Saturday I had the pleasure of watching a few of my friends run in their first marathon. They were nervous and excited to bursting. I was amazed when each of them crossed the finish line not only because they had accomplished what they set out to do, but because it started snowing right before the start and then it rained for the entire marathon. In fact, it rained for the next fifteen hours.
I understand where the question, “Does the Marathon ever get easy?” comes from. Most people think if you run ultramarathons of fifty to one hundred miles, twenty-six miles should be a breeze, right? Not necessarily.
Yes, I use marathons as a supported long run. Yes, my training consists of running thirty miles on Saturday and twenty miles on Sunday. Yes, I run four marathons back to back for fun, all through the night, and don’t stop to rest.
So, does a marathon ever get easy?

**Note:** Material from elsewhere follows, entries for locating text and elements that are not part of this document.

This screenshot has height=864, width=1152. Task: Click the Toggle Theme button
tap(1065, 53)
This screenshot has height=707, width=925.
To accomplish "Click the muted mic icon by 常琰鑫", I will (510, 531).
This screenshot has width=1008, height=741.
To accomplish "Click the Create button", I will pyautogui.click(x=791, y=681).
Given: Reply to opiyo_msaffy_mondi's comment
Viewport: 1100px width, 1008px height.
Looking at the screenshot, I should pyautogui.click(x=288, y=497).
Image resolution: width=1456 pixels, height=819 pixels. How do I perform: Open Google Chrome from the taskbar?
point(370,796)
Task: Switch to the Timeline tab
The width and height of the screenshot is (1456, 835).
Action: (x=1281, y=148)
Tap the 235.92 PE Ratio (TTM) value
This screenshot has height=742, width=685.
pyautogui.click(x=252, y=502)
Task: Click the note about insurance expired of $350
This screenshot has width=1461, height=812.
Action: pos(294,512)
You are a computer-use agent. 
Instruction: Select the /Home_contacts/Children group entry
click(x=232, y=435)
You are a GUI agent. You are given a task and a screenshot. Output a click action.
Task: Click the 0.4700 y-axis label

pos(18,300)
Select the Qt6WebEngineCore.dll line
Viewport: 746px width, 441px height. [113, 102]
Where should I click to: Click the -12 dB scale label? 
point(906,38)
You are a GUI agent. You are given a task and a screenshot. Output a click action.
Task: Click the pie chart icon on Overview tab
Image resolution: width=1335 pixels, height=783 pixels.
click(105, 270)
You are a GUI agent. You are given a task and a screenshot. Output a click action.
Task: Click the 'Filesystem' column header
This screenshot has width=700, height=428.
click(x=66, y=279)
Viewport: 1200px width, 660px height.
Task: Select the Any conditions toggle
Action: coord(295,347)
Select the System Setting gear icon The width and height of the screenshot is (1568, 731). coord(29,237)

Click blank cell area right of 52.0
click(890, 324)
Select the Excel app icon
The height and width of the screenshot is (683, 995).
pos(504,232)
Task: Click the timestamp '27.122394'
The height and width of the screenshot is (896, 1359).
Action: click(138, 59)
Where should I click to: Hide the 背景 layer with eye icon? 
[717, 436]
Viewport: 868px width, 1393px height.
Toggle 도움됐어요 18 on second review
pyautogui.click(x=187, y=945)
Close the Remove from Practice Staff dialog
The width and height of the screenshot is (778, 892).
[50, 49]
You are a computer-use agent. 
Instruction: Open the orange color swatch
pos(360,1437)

It’s all in the way you run it.
If I run a marathon at my easy long run pace, I’m not sore the next day and I can run another marathon if I want and sometimes I do. If I put all my effort into the marathon, I’m probably going to take a rest day or two. I may even be a little sore depending on the course.
The marathon is as hard as you want to make it, even for ultramarathon runners and elite runners. Whenever you push your body to its limit, it’s hard regardless of what your training plan is and regardless of how many times you have done it before.
One thing that your body does get better at is recovering after the marathon. Even when you put out your full effort, your recovery time (time until you are out running again) gets shorter and shorter. It may take a first time marathoner seven to ten days to recover, but it will take a more experienced marathoner two or three days.
Great stuff! After my first marathon I was pretty much wrecked for a week and it was over ten days before I ran again. About six months later when I ran 60 miles as part of a 24-hour run (I covered the distance in a little over 14 hours and then stopped), I really didn’t feel that bad the next day and was running by the end of the week. I agree that it’s more in how you run than how far you run.
I my experience the marathon never gets easier you just go faster. When I race all out, I am sore for 3-4 days, and take 2 weeks off from hard training. I can run a 50k at training pace, and run the next day. The intensity is the big factor for me. I’ve never run a mary for fun, I should try that sometime.